**Source passage**
David: Say, that’s a nice lapel pin.
Trudy: Let me tell you about it.
David Hurd’s Lapel Pins: More Than Jewelry
Trudy Holman Hurd doesn’t know if David Hurd set out to collect lapel pins, or if the collection emerged in some other way. One of his former Principal colleagues, former Senior Vice President Mary O’Keefe, believes it started as a kind of personal protest to what he saw as an inequity between the sexes. The male is often the more colorful gender of other species. Why shouldn’t men dress up a bit and adorn themselves?
O’Keefe recalls Hurd walking into her office in the early 1990s on his way to a Christmas party where all the guests were supposed to dress up in holiday attire. She was wearing a lapel pin, a Santa Claus in silver with a bag in gold. Hurd didn’t know what he should wear for “Christmas attire.”
Hurd: What does that mean for men? Put on a tie?
O’Keefe: Dave, do you want to wear my pin to the party?
Hurd: Yes, I do.
But this quiet protest, easily dismissed as a whimsy of the quirky Hurd, turned into something much more, O’Keefe says. The more Hurd wore lapel pins, the more he noticed how people reacted. They would see the pin, approach him and ask him about it.
So the lapel pins became a more frequent fixture in Hurd’s wardrobe, and they were often tied to specific causes: One of a crane to start conversations about saving a certain species. One of a dragon to start conversations about the Robert D. Ray Asian Gardens in downtown Des Moines. One of a bison to start conversations about the Nature Conservancy of Iowa.
“This is a small example of his thoughtfulness and brilliance,” O’Keefe says of Hurd noticing people’s reactions to his lapel pins “and then consciously using it to better the world.”

**Dataset excerpt**
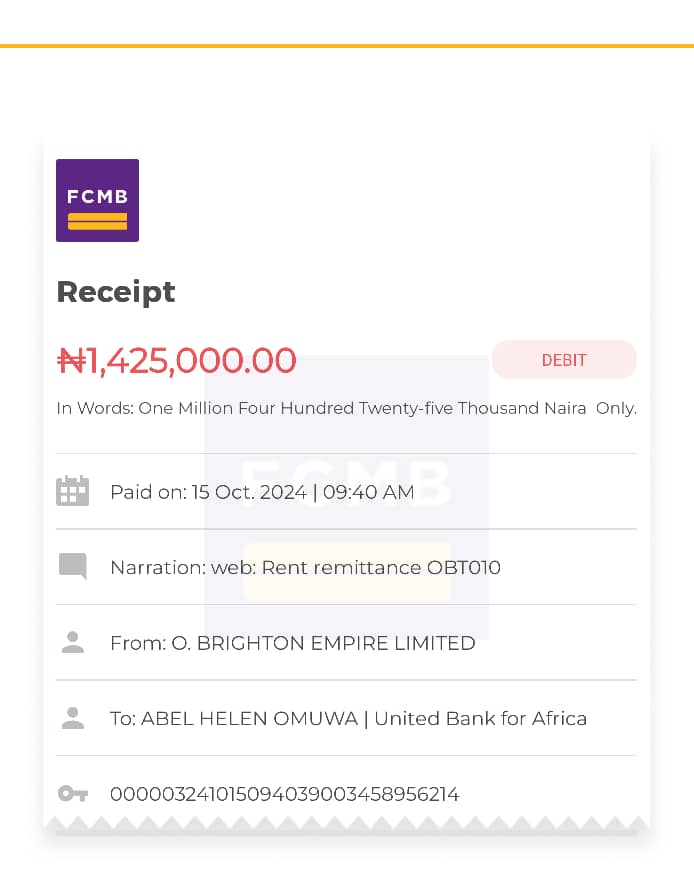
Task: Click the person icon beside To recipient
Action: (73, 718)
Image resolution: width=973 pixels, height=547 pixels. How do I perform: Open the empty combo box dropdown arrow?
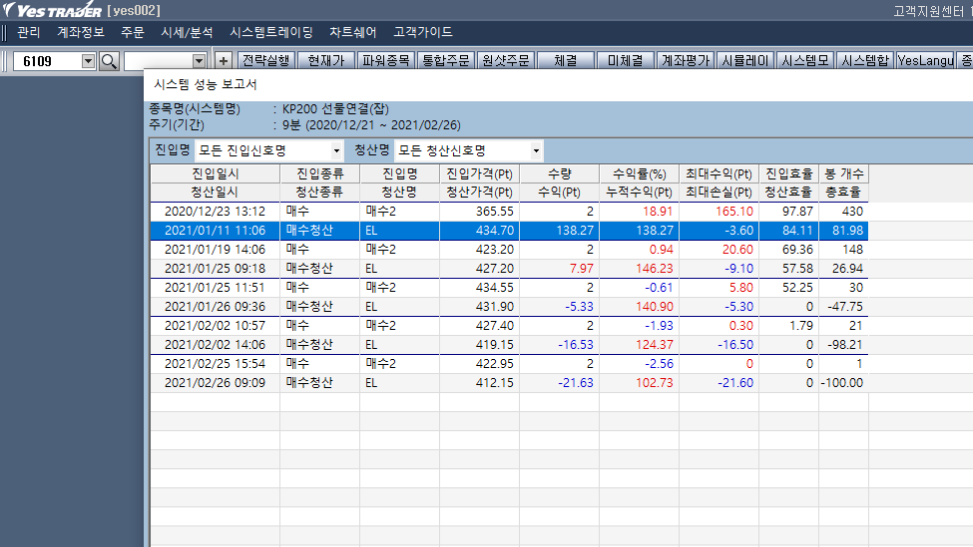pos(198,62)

**Goal of the exercise**
Please reproduce word for word the part of the lapel pin passage above, starting at "Trudy: Let me" and ending at "and adorn themselves?".

**The answer**
Trudy: Let me tell you about it.
David Hurd’s Lapel Pins: More Than Jewelry
Trudy Holman Hurd doesn’t know if David Hurd set out to collect lapel pins, or if the collection emerged in some other way. One of his former Principal colleagues, former Senior Vice President Mary O’Keefe, believes it started as a kind of personal protest to what he saw as an inequity between the sexes. The male is often the more colorful gender of other species. Why shouldn’t men dress up a bit and adorn themselves?